Dari Abu Hurairah Radhiyallahu ‘anhu bahwa Rasulullah Shallallahu ‘alaihi wasallam bersabda : "Jika adzan untuk shalat dikumandangkan, maka setan lari terbirit-birit dan kentut, sehingga dia tidak mendengar adzan." Diriwayatkan oleh al-Bukhari dan Muslim. [HR. al-Bukhari dan Muslim].
Dari Muawiyah Radhiyallahu ‘anhu , dia berkata, Aku mendengar Rasulullah Shallallahu ‘alaihi wasallam bersabda : "Orang yang paling panjang lehernya pada Hari Kiamat adalah para muadzin." [HR. Muslim].
Dari Abu Sa'id al-Khudri Radhiyallahu ‘anhu , dia berkata, Aku mendengar Rasulullah Shallallahu ‘alaihi wasallam bersabda : "Tidak ada jin, manusia dan sesuatu yang mendengar gaung suara muadzin kecuali dia bersaksi untuknya pada Hari Kiamat." [HR. al-Bukhari].
Sifat-sifat Muadzin
1. Mengharapkan pahala.
Utsman bin Abil Ash radhiyallahu ‘anhu mengatakan, “Diantara amanah terakhir yang Rasulullah shallallahu 'alaihi wasallam berikan kepadaku adalah agar aku mengangkat seorang mu'adzin yang tidak mengambil upah dari adzannya tersebut." (HR. At-Tirmidzi no. 209, dishahihkan Al-Imam Al-Albani rahimahullahu dalam Shahih Sunan At-Tirmidzi).
Al-Imam At-Tirmidzi rahimahullahu berkata setelah membawakan hadits di atas, “ Hadits Utsman ini derajatnya hasan shahih.
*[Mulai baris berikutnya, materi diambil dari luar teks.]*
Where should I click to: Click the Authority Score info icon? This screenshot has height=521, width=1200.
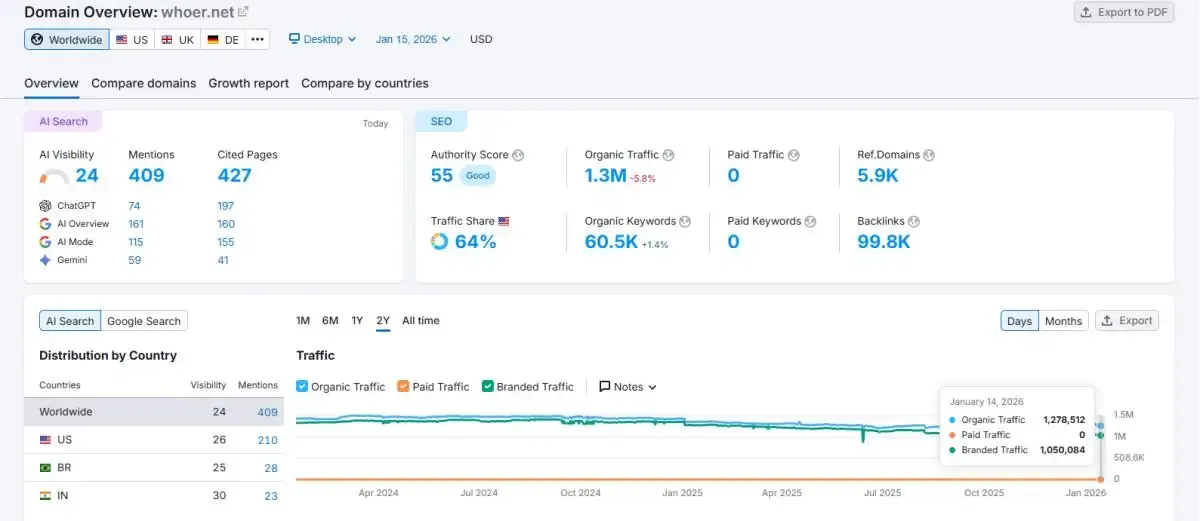[x=518, y=155]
Pengamalan terhadap hadits ini menurut ulama adalah, bahwa mereka memakruhkan bagi tukang adzan mengambil upah atas adzannya, dan mereka lebih menyukai jika mereka (mu'adzin) hanya mengharapkan pahala dari adzan yang ia lakukan”. (Sunan At-Tirmidzi, 1/135).
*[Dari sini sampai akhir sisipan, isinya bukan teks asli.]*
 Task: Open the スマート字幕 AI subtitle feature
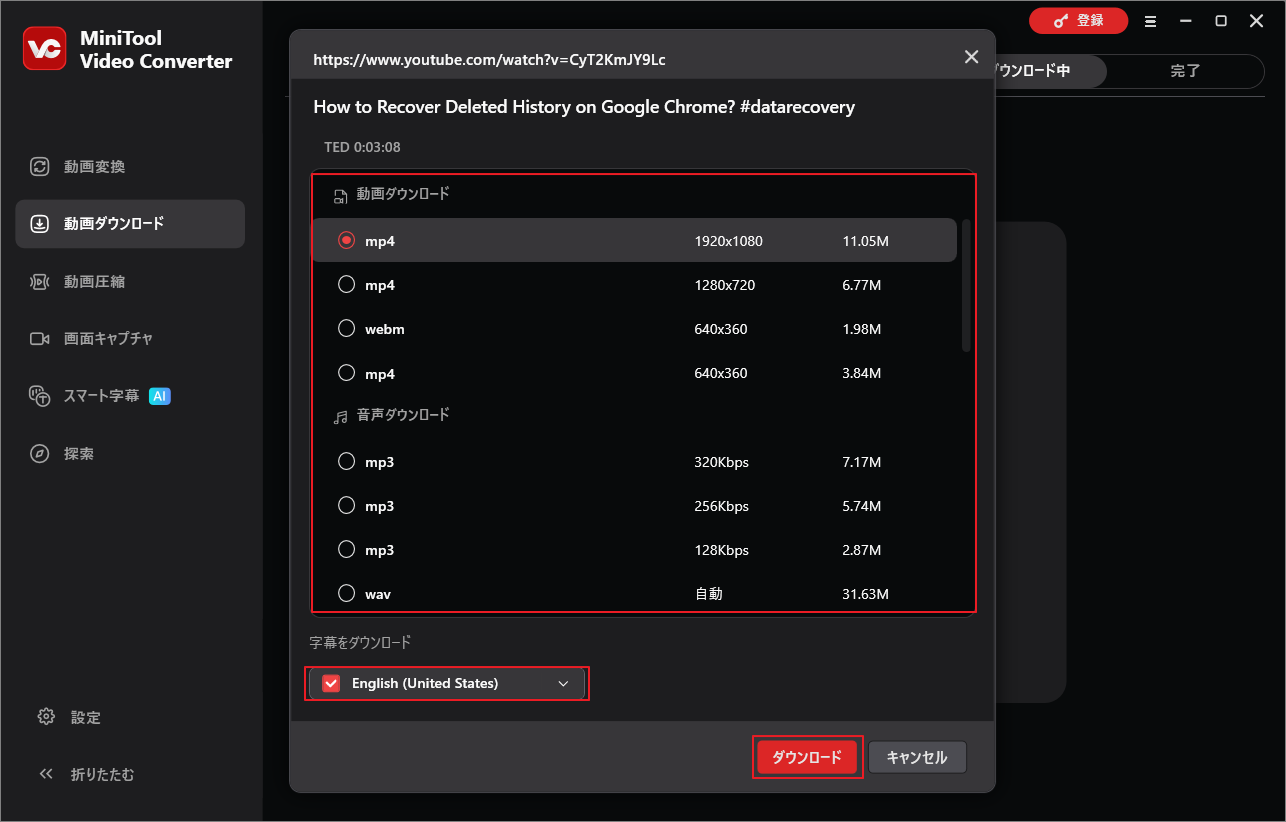pos(95,395)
2. Suaranya bagus, lantang, dan keras
Rasulullah Shallallahu ‘alaihi wa sallam bersabda kepada Abdullah bin Zaid radhiyallahu ‘anhu yang mimpi mendengar adzan : “Mimpimu itu adalah mimpi yang benar Insya Allah. Bangkitlah engkau bersama Bilal, sampaikan padanya apa yang kau dapatkan dalam mimpimu agar dia mengumandangkan adzan tersebut, karena dia lebih lantang suaranya darimu.” (HR. Ahmad 3/43, Ashabus Sunan kecuali An-Nasa’i, dan selainnya. Hadits ini dihasankan Al-Imam Al-Albani rahimahullahu sebagaimana dlm Al-Irwa’ no. 246 ).
Al-Imam Asy-Syafi’i rahimahullahu menyatakan disenanginya memilih muadzin yang bagus suaranya karena akan lebih menyentuh hati pendengarnya. Seorang muadzin juga tidak boleh memanjang-manjangkan dan melagukan/mendayu-dayukan adzan. (Al-Umm, kitab Ash-Shalah, bab Raf’ush Shaut bil Adzan ).
3. Amanah.
Hal ini karena ia bertanggung jawab akan masuknya waktu shalat dan ketepatannya. Juga karena adzan ini sangat berkaitan dengan puasa dan berbukanya kaum muslimin. Rasulullah Shallallahu ‘alaihi wa sallam bersabda : “Imam adalah penjamin, sedangkan muadzin adalah orang yang diamanahi…” (HR. Ibnu Hibban dalam Shahihnya no.1669, dan hadits ini dishahihkan oleh Al-Imam Al-Albani dalam Shahih At-Targhib wat Tarhib no. 239)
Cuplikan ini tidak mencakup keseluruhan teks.